The faces and behavior of the defendants in the courtroom today, from Hermann Goering on down, clearly reflected their stimulated interest in the proceedings. This change seems to be due largely to two things:

  • The trial provided a break in their boring prison routine. It added something new to their drab lives – new faces, new surroundings, new circumstances.

  • As the prosecution’s ponderous case is unfolded, and along with it, some of its defects, these 20 men are becoming keener on the perfection of their defense. They are seeing, to their surprise, perhaps, that the International Military Tribunal is actually giving them an ear to the objections of their counsel – a novelty which Nazi jurisprudence rarely bothered with.

The reactions of Rudolf Hess, once one of the Nazis’ most brilliant minds, have been fascinating. The day the trial opened, he sat there between Goering and Joachim von Ribbentrop, doing nothing except occasionally turning his grotesque, sunken face to gaze vacantly around the room.

Looks at chart

But yesterday when the prosecution introduced a complicated chart of the German governmental structure, he rose from the wooden bench and leaned far over the barrier of the prisoners’ dock, to look at the copy his counsel had, with the avid interest a child would have over a new toy.

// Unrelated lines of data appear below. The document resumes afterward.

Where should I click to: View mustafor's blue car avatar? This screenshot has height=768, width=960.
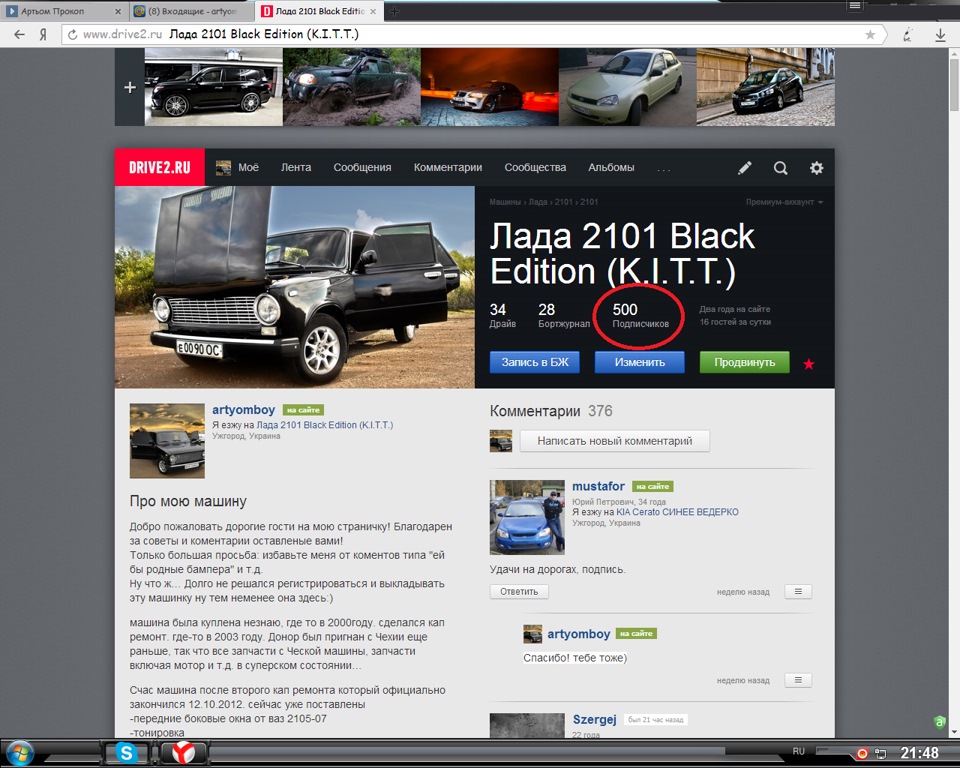pos(528,517)
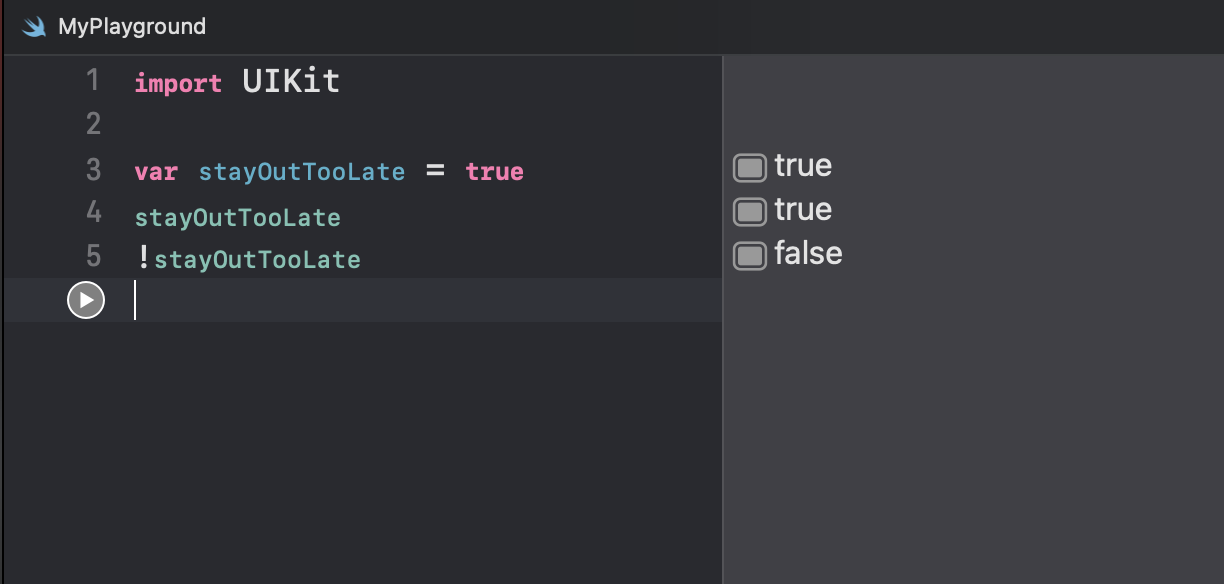Click the first true result text

point(803,166)
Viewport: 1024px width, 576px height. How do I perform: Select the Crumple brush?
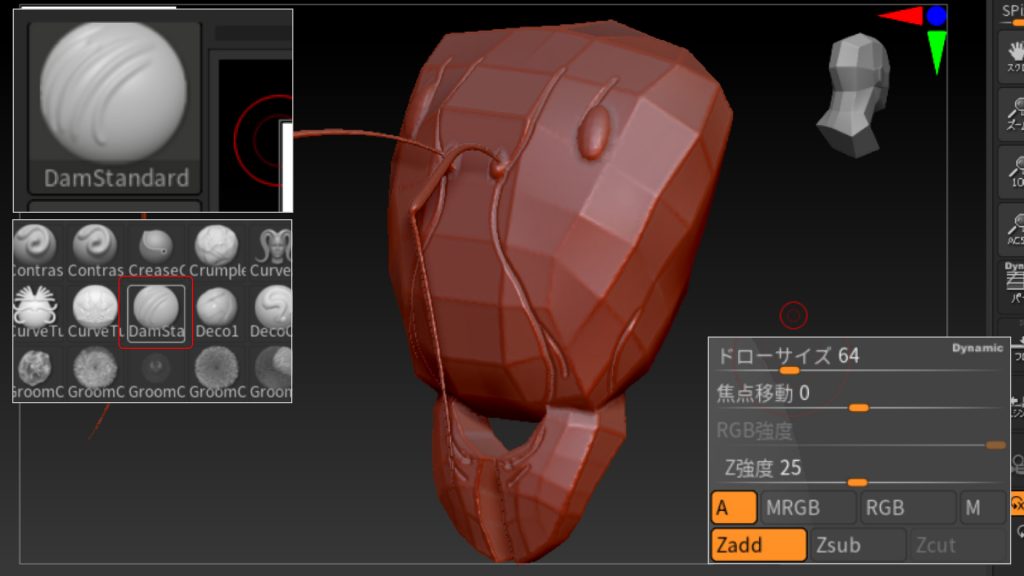tap(215, 243)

More than once, he spoke to both Goering and Von Ribbentrop. Supposedly suffering from “self-induced” amnesia, he has repeatedly told interrogators that he does not know who these two former companions of his are. But Goering said later that his remarks were both lucid and relevant.

“He knew who they were, all right,” one doctor said. “He would hardly be discussing the trial or anything else with strangers.”

Not getting copies

The defense made the prosecution somewhat uncomfortable by complaining that it was not getting copies of documents which United States Chief Counsel Robert H. Jackson is introducing, virtually by the wheelbarrow-load, as evidence.

The prosecution pleaded that the job of processing was colossal and took time, but this sounded a little weak. The fact is that the prosecution’s photostatic department, even by working 24 hours a day, hasn’t got out from under.

Justice Lawrence cancelled the regular Saturday session to allow the defense to get caught up on reading and presumably this will also give the prosecution an opportunity to get its material in better shape over the weekend.

Prisoners smirk

Even when somebody mispronounces German words, there are silent smirks of satisfaction from several of the defendants.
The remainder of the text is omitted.